**Goal of the exercise**: Copy out again the material from the line containing "This screenshot has height=664, width=1090." through to its end, with the pictures left out.

--------------------------------------------------

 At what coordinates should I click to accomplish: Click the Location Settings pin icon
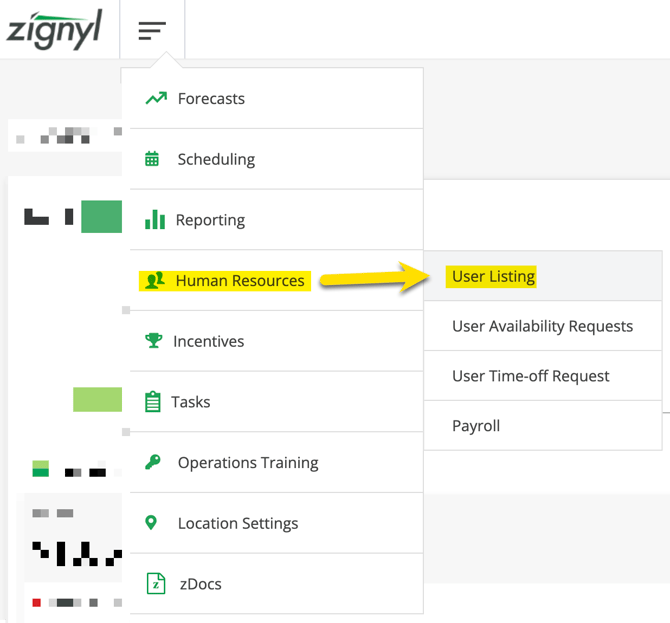tap(152, 523)
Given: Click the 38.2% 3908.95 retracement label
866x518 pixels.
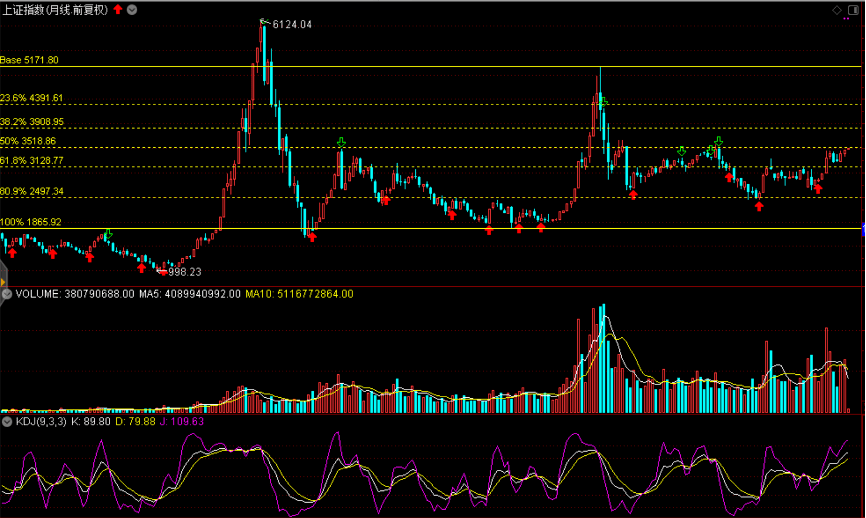Looking at the screenshot, I should (32, 122).
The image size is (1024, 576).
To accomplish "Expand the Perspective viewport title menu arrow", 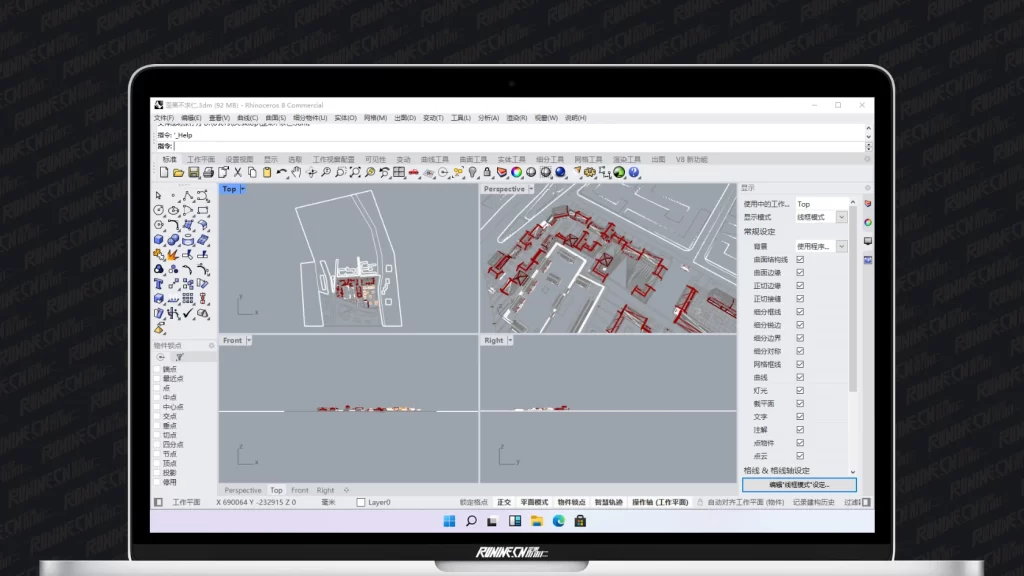I will coord(531,189).
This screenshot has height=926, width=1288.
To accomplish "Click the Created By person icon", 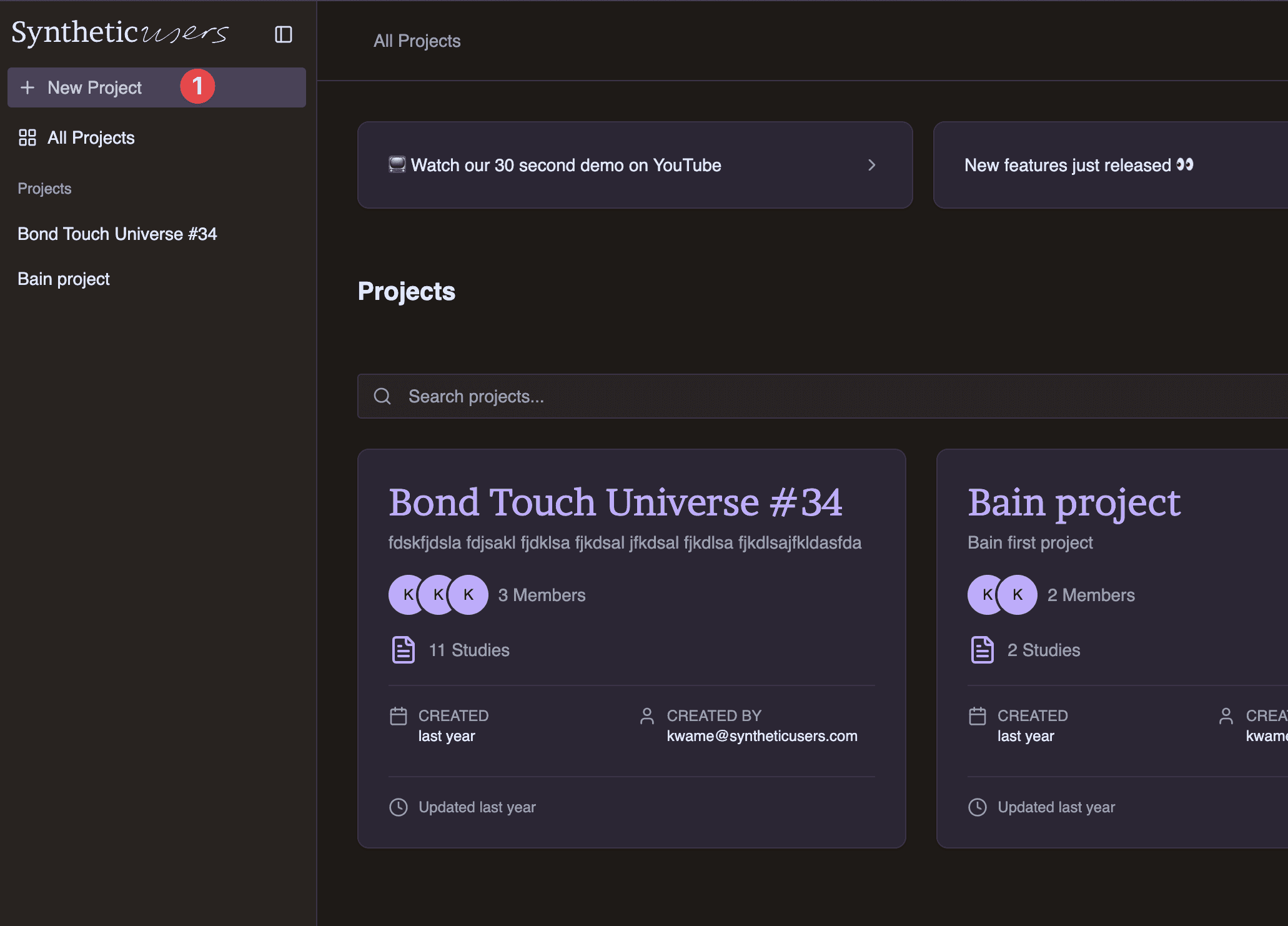I will coord(647,716).
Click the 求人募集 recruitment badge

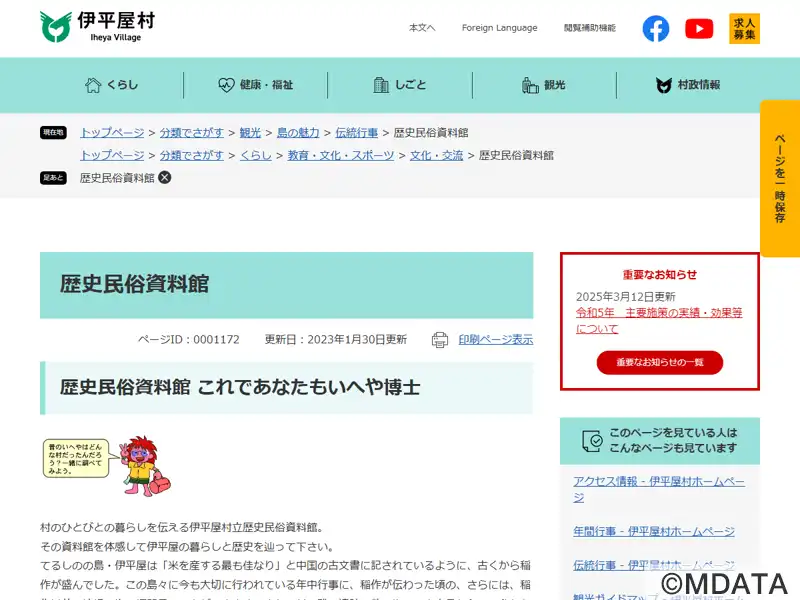(744, 29)
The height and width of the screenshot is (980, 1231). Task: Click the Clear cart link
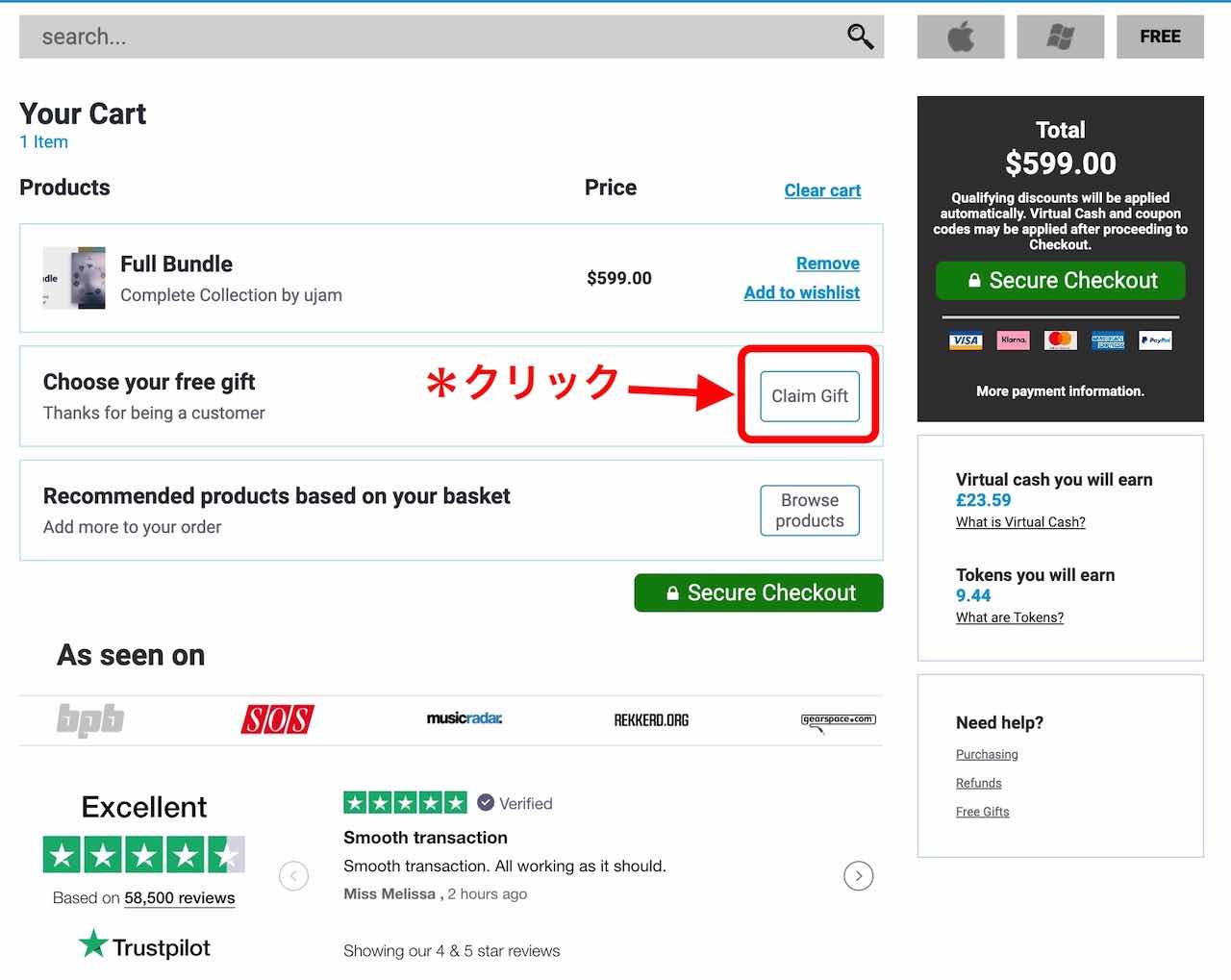coord(822,190)
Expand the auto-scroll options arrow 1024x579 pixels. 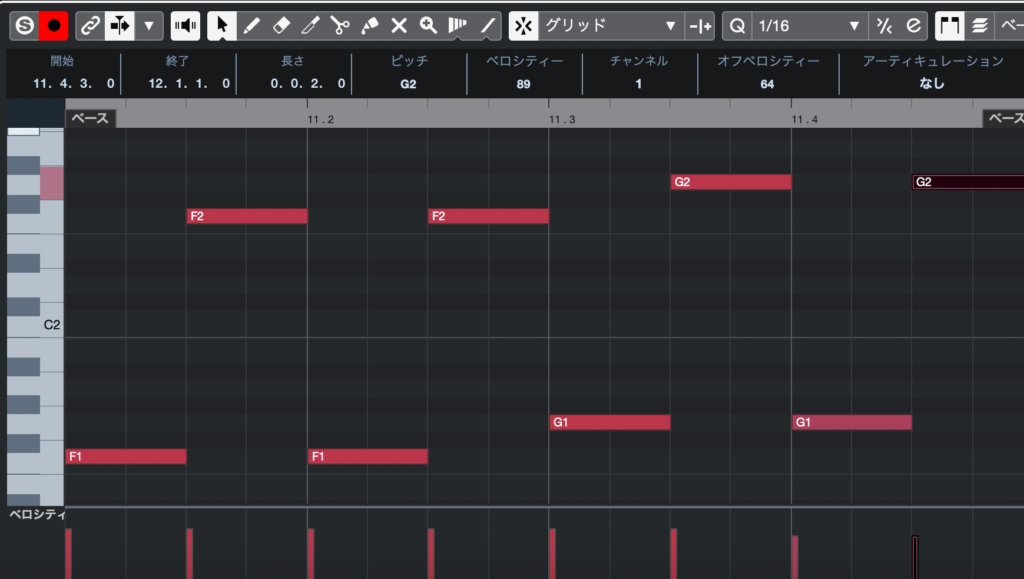(x=150, y=25)
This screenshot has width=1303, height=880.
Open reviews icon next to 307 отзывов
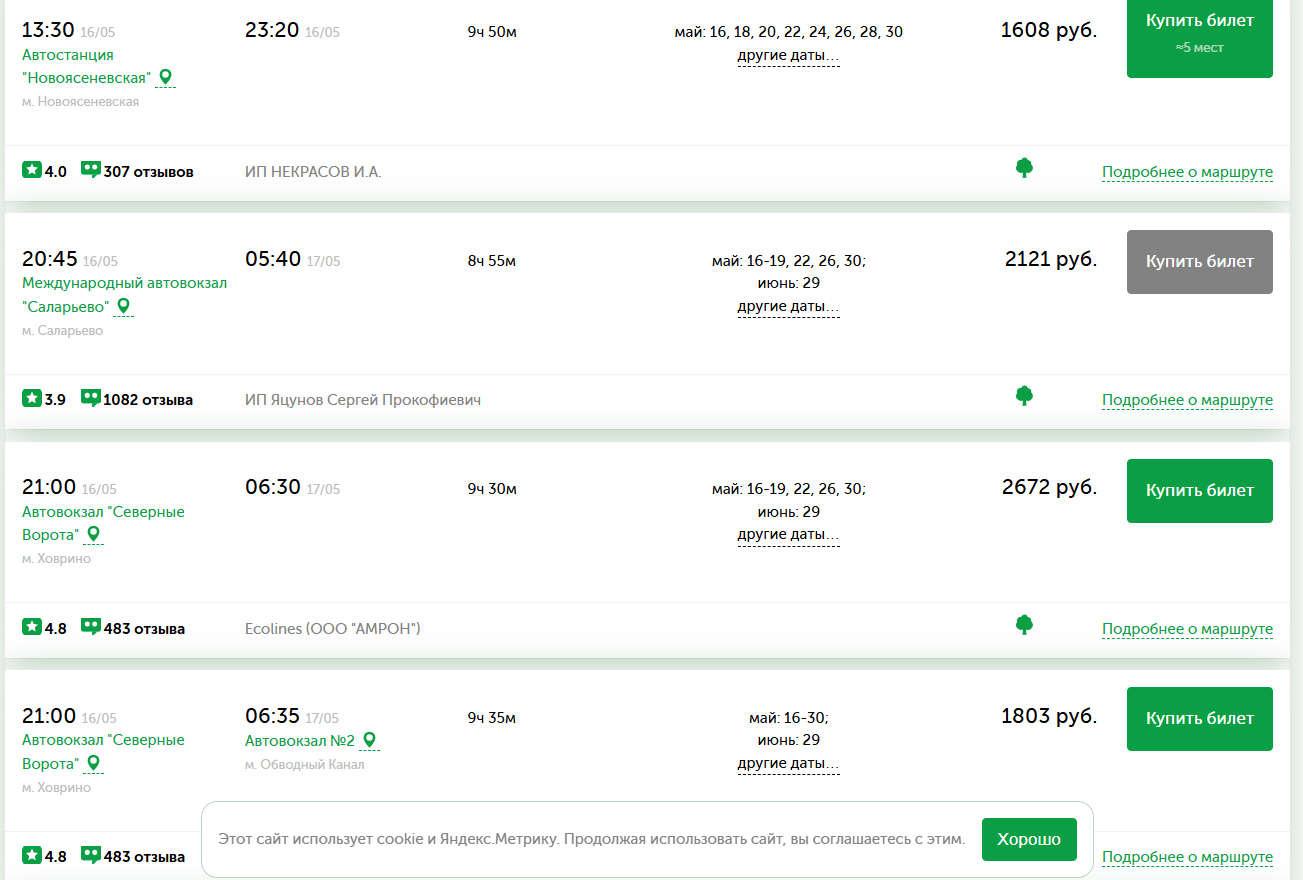91,170
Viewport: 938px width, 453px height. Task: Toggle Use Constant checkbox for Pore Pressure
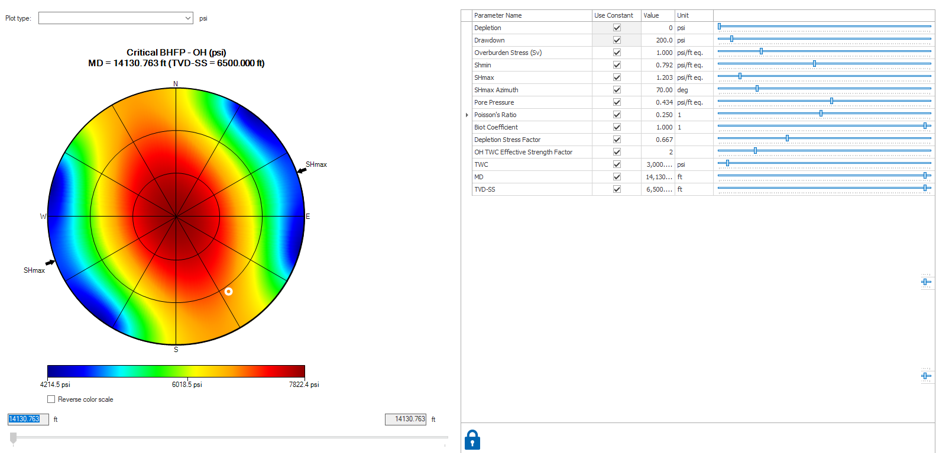tap(616, 102)
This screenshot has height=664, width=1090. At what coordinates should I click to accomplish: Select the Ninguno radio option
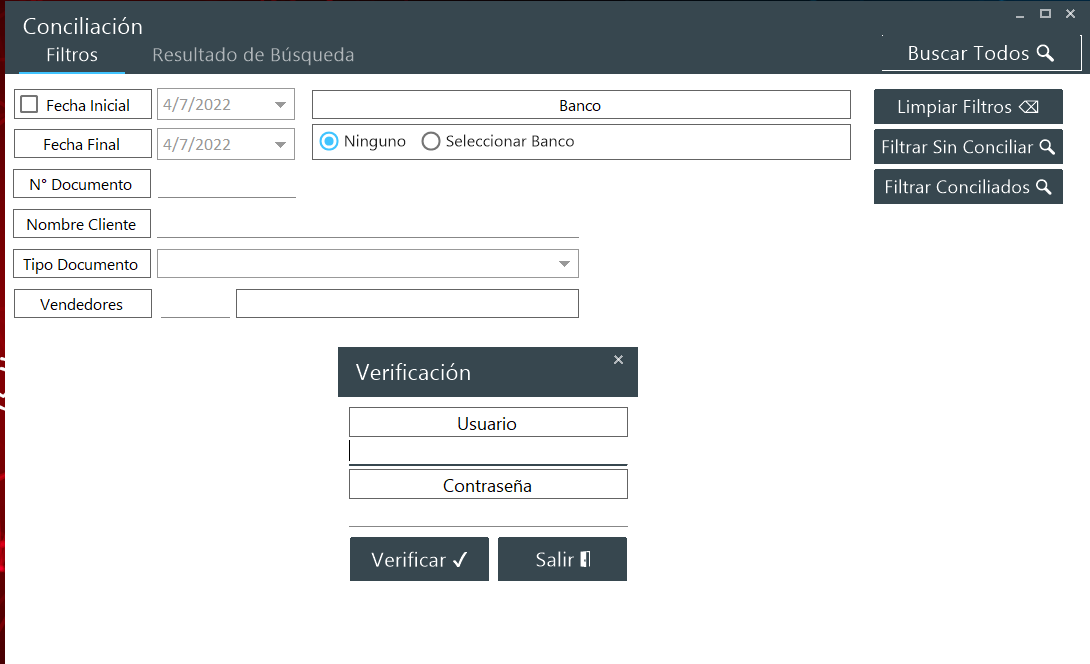(329, 142)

--------------------------------------------------

**Result below**:
This screenshot has height=664, width=1090. At what coordinates should I click to accomplish: Select the Ninguno radio option
(329, 142)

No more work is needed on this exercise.